登山は人生そのもの-。まさにその通り。先日、登山素人の私が、桂文枝師匠(74)の富士山頂奉納落語に同行し、実感した。「登山は人生」とは、同行していた天津の木村(41)が発した言葉だった。

 富士登山には複数のルートがあり、師匠が選んだのは富士宮ルート。距離は最短で、初心者向けではあるものの、ほとんどが岩場。まず最初の教訓は「急がば回れ」だった。

 5合目までバスで移動し、いざ出発。6合目までは比較的、平らだったが、6合目を過ぎると岩場の連続だった。すでに、血流の悪さから壮絶な首凝りと肩凝りを感じ、頭痛を発症。少しでも短いルートをとりたいがため、クネクネした道ではなく、目の前にある岩を進んでいた。

 ん? 足が…届かない…。上がれない。だが、引き返すのは嫌だ。必死に足を上げても、上の岩に届かないのだ。ああ~、この進んだ分がもったいない! まさしく「急がば回れ」だ。もがいていると、上から同行スタッフが手を差し伸べてくれた。引きあげてもらって、その岩をクリア。同時に「人は1人じゃ生きられない」を痛感した。

 そう。これが大事。同行約30人のうち、最初に高山病の危険信号が鳴っていたのは、医師免許を持つピン芸人、しゅんしゅんクリニックP(34)だった。

 6合目を過ぎた直後、「やばいっす…。医者のボクが…」。え? よく見ると、しゅんしゅんの唇は真っ青。だが「記者さんも…」。私もすでに高山病予備軍だった。深呼吸を! 足を踏み出すときに息を吐けば吸い込める、強く息を吐いたらその分吸える! などと励まし合い、歩を進めていった。
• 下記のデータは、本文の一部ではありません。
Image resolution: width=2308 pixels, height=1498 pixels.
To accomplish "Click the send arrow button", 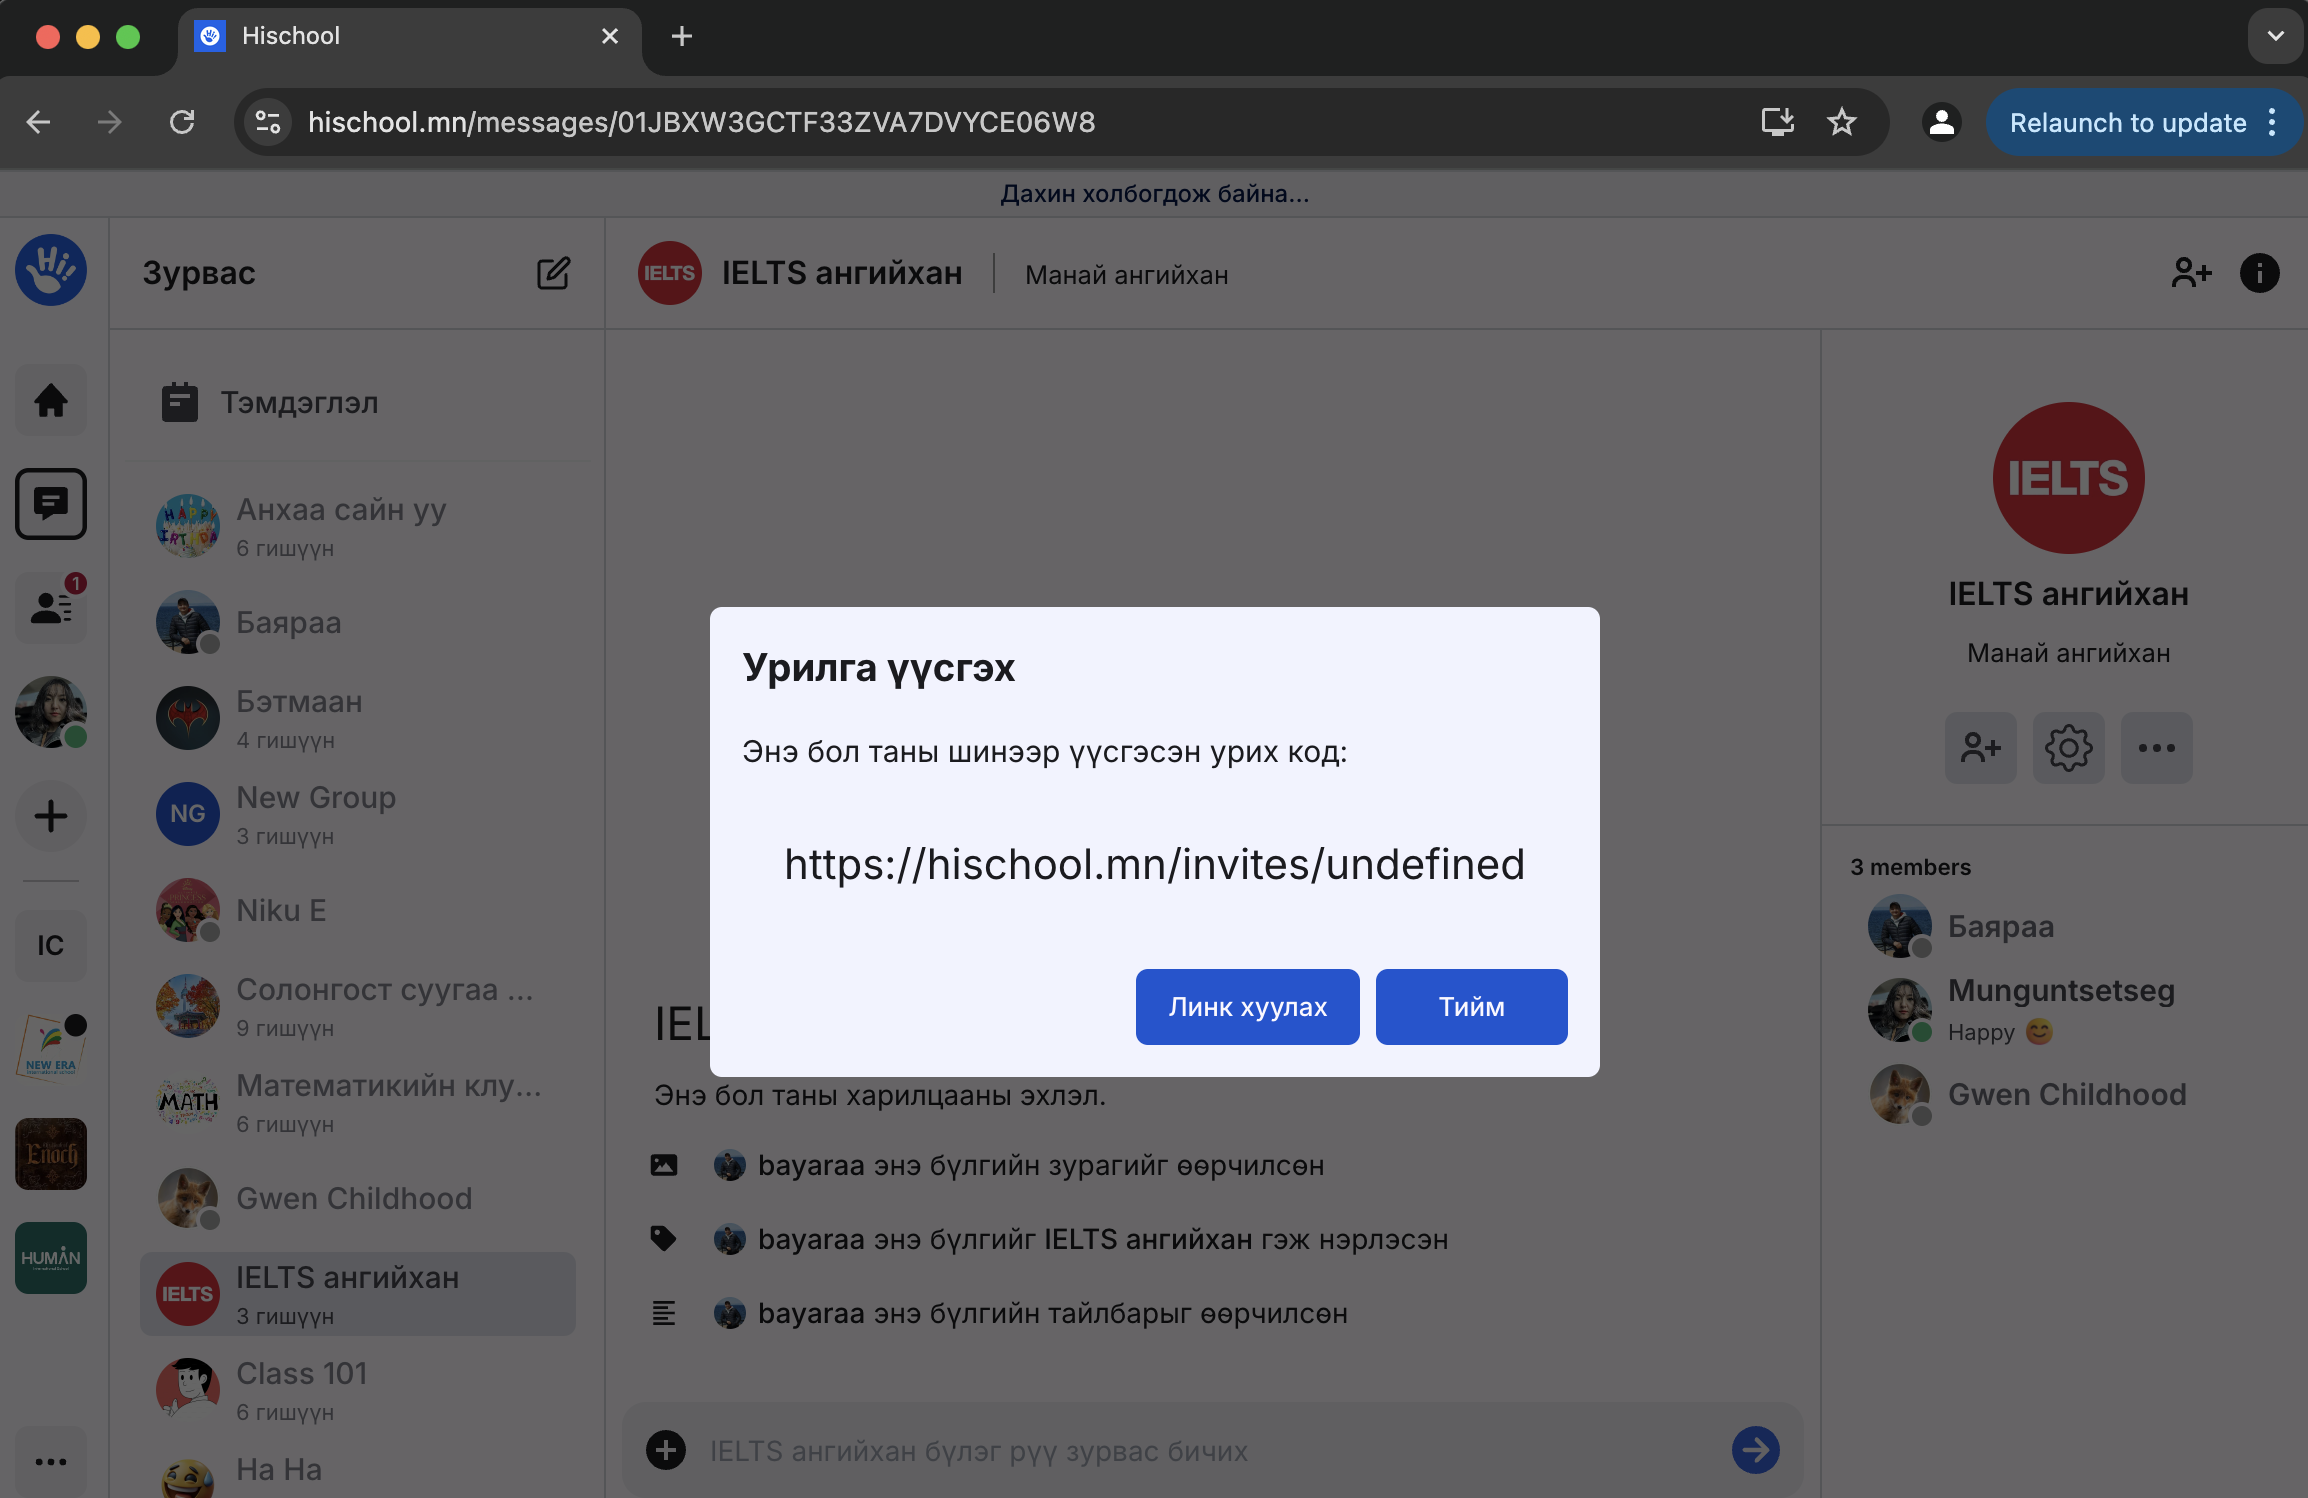I will (x=1755, y=1450).
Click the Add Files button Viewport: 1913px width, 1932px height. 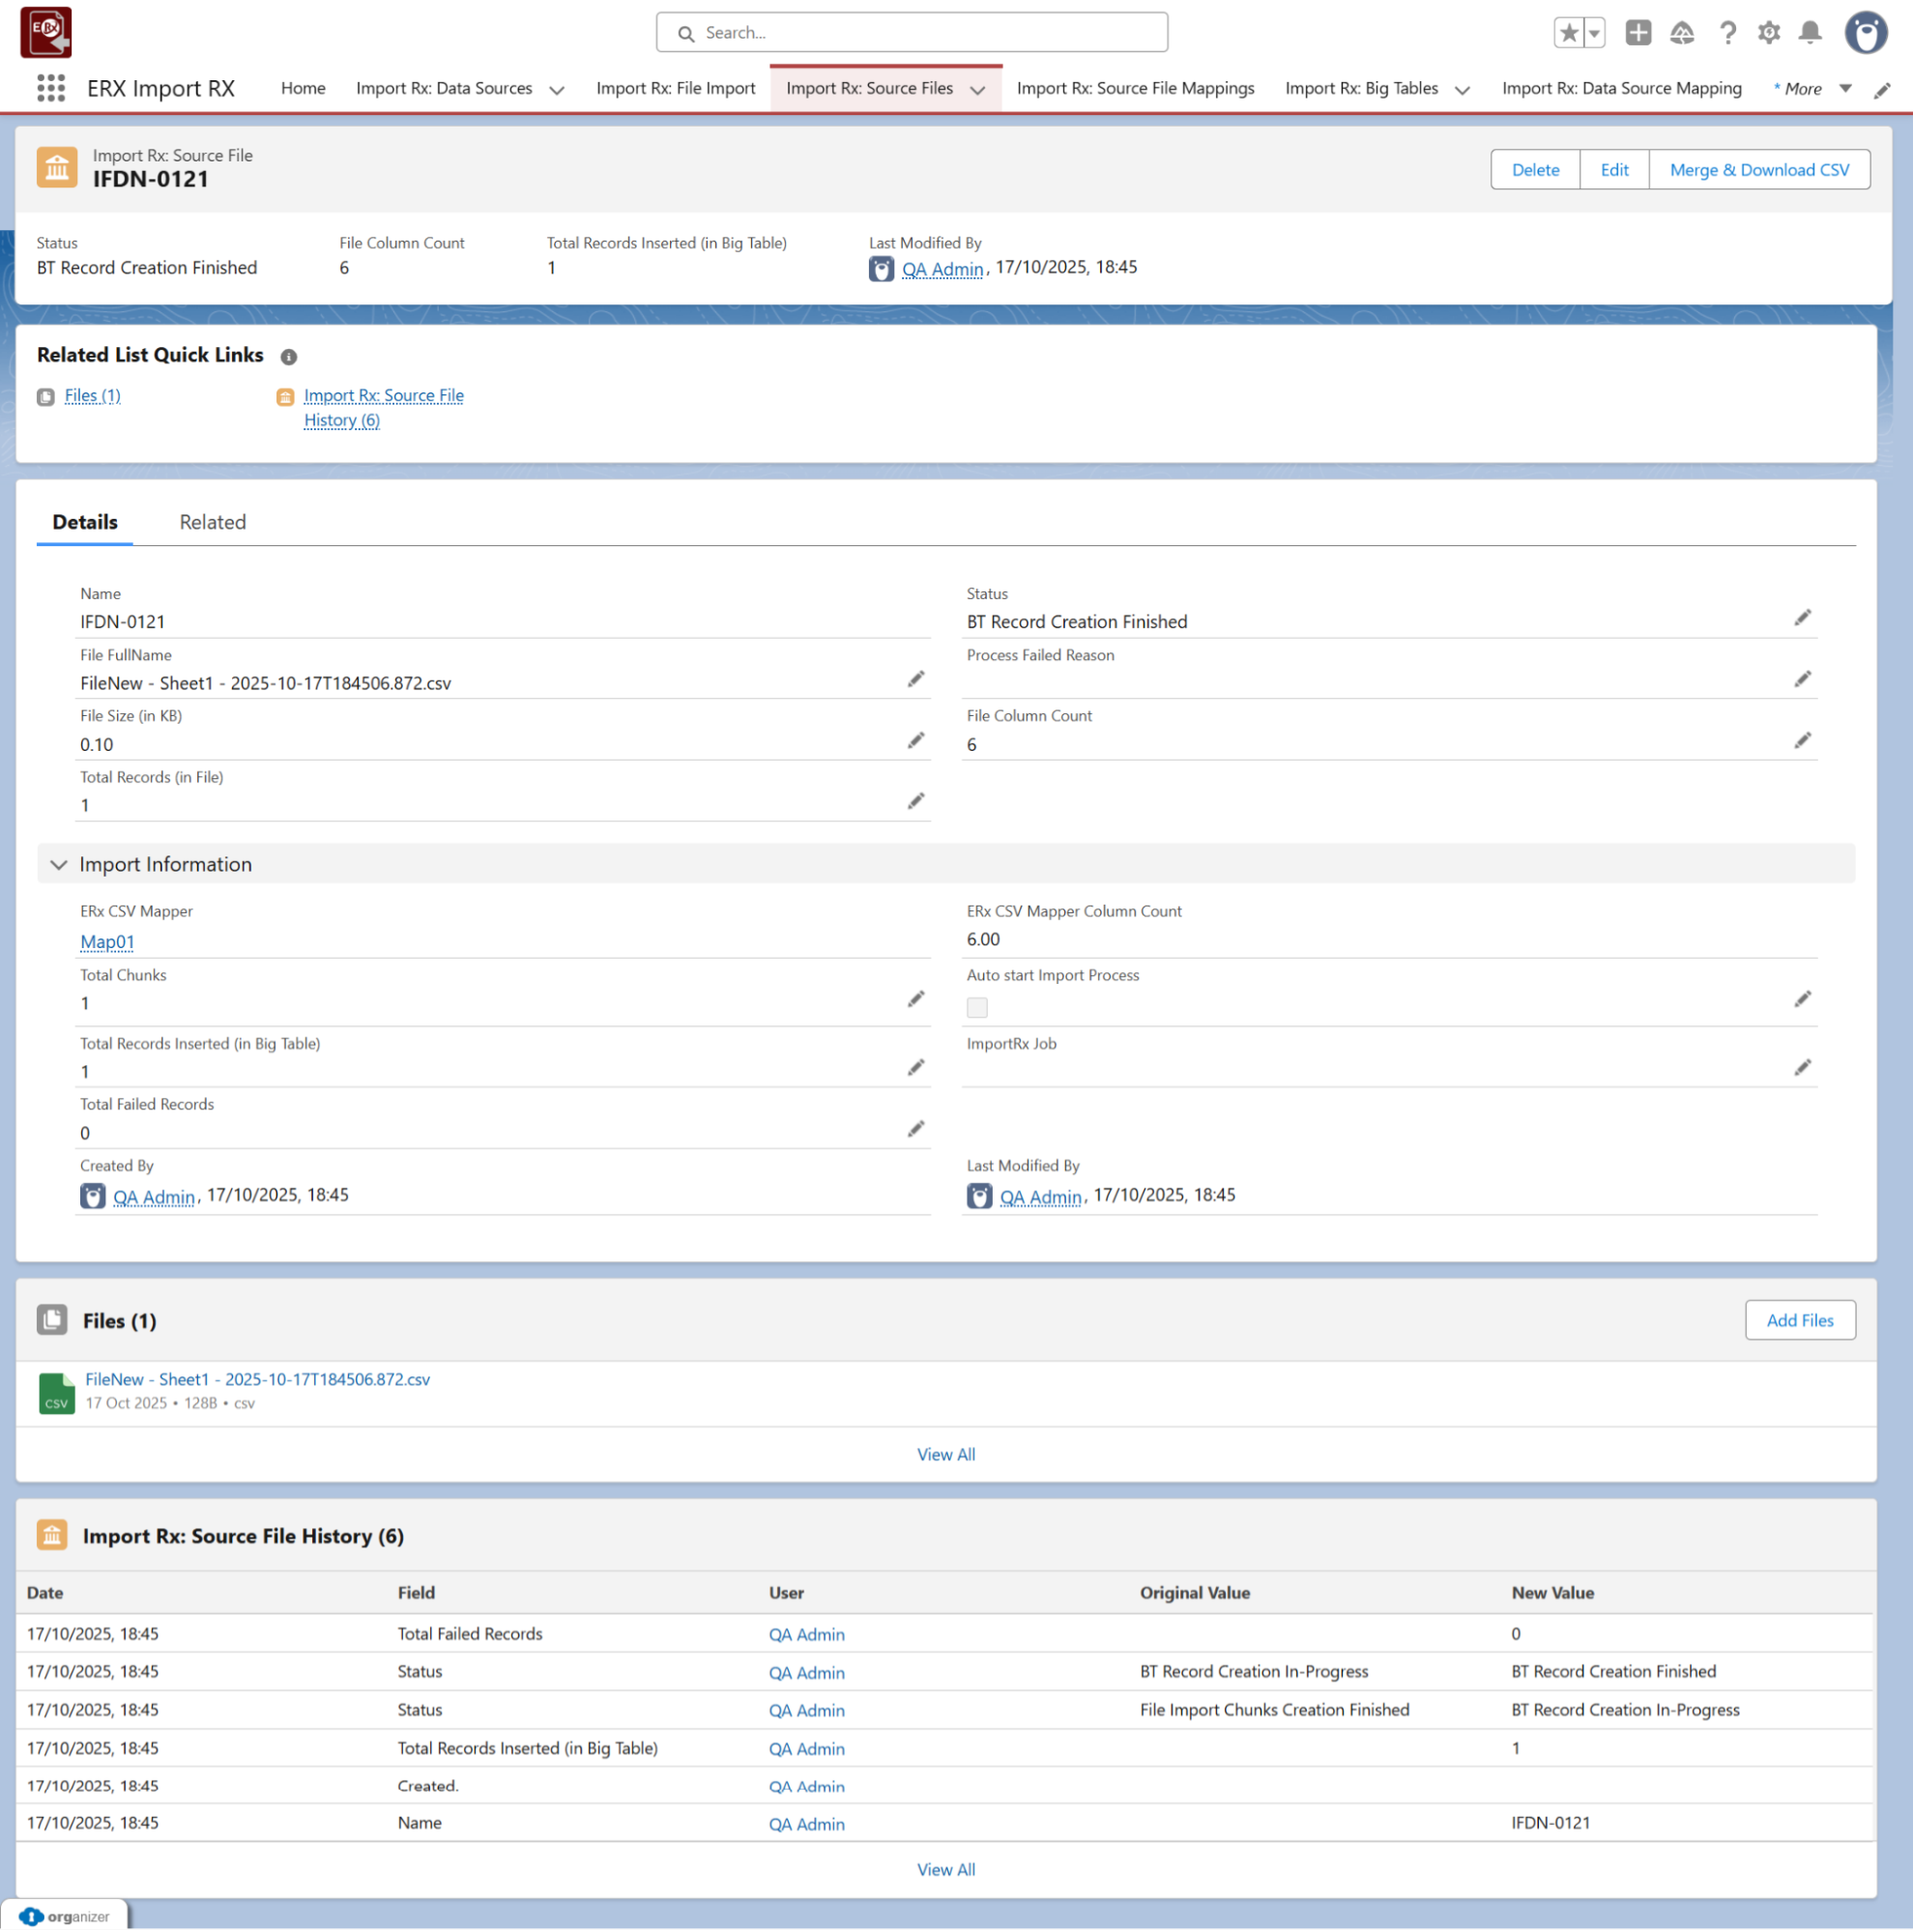(1799, 1320)
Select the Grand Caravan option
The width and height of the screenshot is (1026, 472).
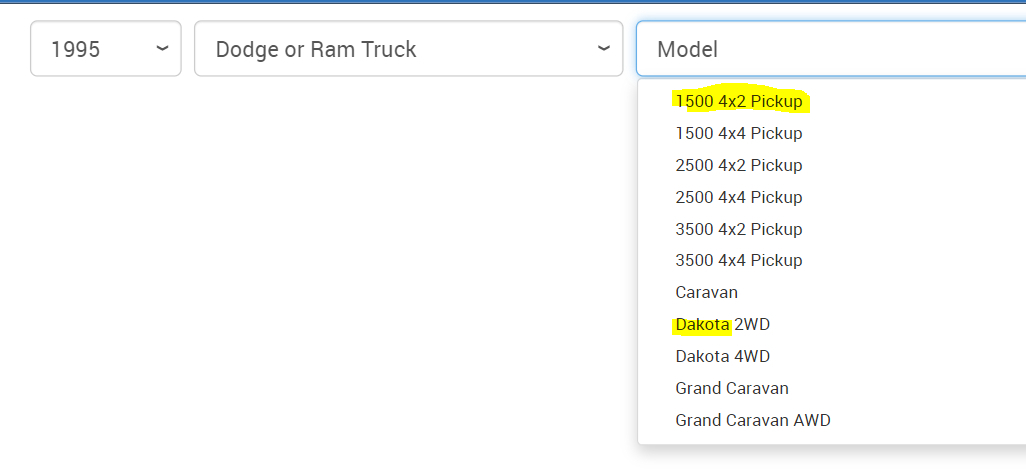click(732, 388)
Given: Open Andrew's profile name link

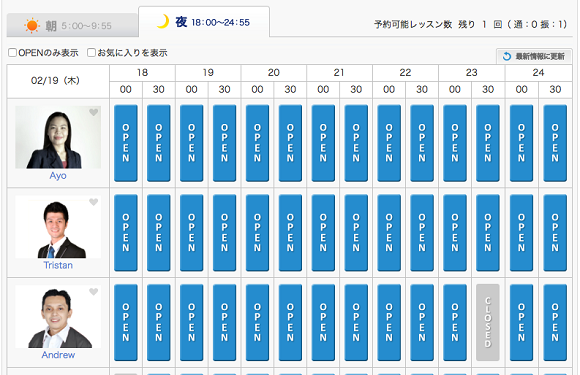Looking at the screenshot, I should pyautogui.click(x=58, y=355).
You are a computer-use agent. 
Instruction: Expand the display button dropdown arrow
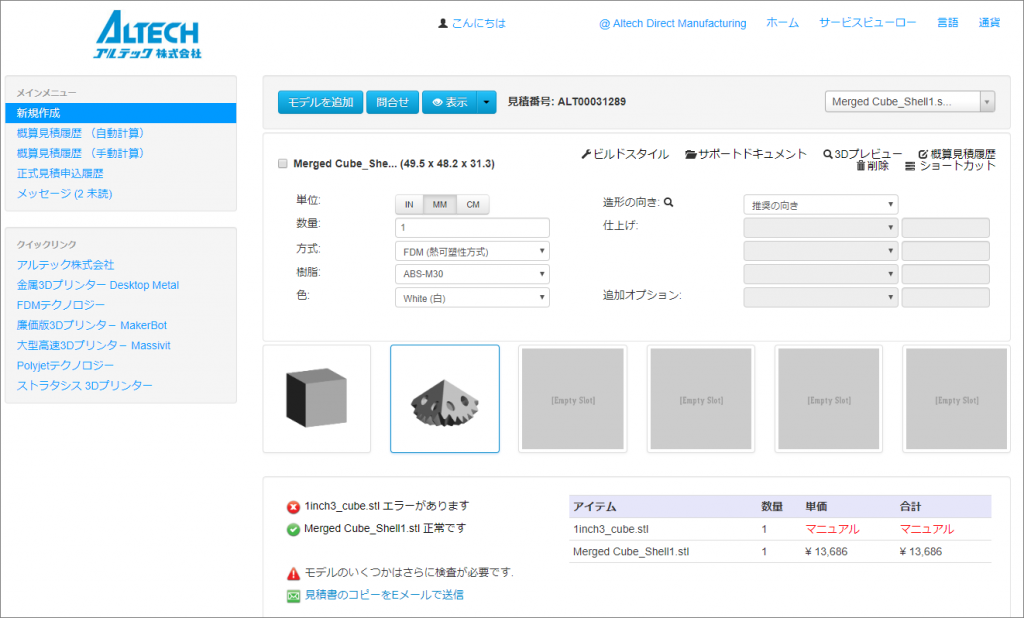pos(486,102)
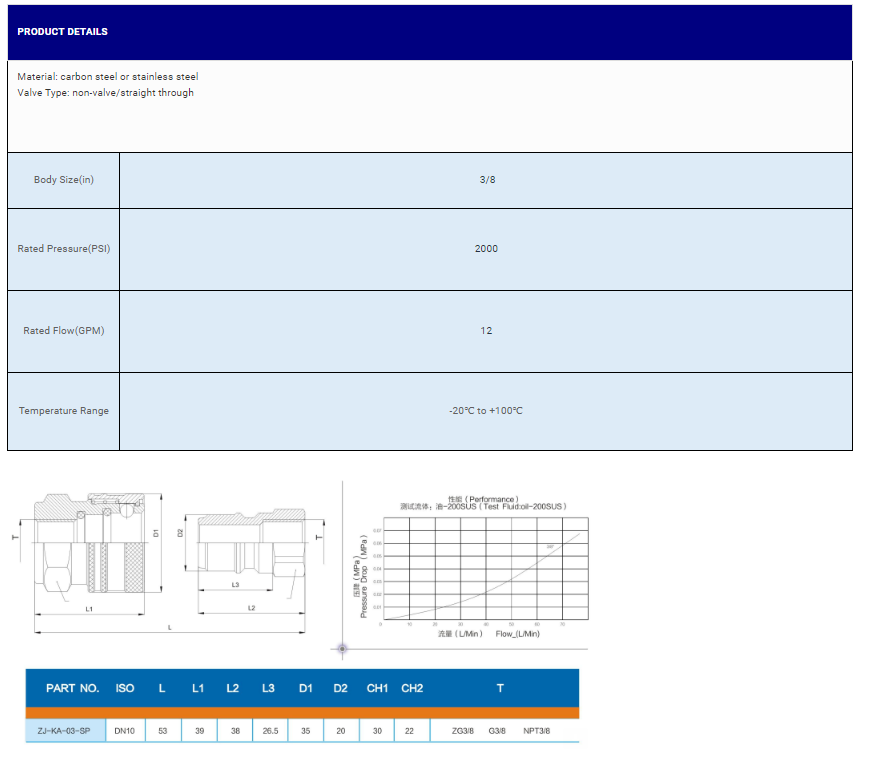This screenshot has height=759, width=879.
Task: Click the DN10 ISO value cell
Action: point(125,731)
 やっぱり「1人じゃ生きられない」。8合目を過ぎたあたりからは、ほぼ記憶がない。ただ、覚えているのは、師匠より先回りして、師匠が足を踏み出せば、自分も足を出した-ただそれだけ。無意識にお互いが支え合っていた。登頂成功後、師匠からは「記者さんがいたから、前へ進めた」とも言ってもらった。

 道中、下ってくる登山客、我々を抜いて行く人たちに大勢出会った。ほぼ全員が「こんにちは」「お先に」とあいさつをかわす。それだけでエネルギーになる。「人の基本はあいさつから」も身にしみた。

 痛いぐらいの日差しが注いだかと思えば、当たると痛い大粒の雨。「一寸先は闇」も経験した。登頂時には大雨。でも、言いようのない達成感があった。

 ただし、登ったからには降りなければならない。雨と寒さで体力を削られ、師匠は危険なため、当日の下山をあきらめた。が、私たちには出稿作業があり、下山するしかない。下山を強いられる面々は皆、体力のありそうな男性ばかりで、素人女性は私1人。「絶対、無理だ」。絶望的な気持ちが思わず口をついて出た。すると、師匠の弟子が「あきらめたら終わりです」。降りるしかない。

 一心不乱に駆け下りた…いや、途中から滑り落ちた…ようなものだが、猛者たちに遅れること30分余りでバスに着いた。「神様は乗り越えられない試練は与えない」。心からそう思い、いろんな格言が頭をよぎった富士登山だった。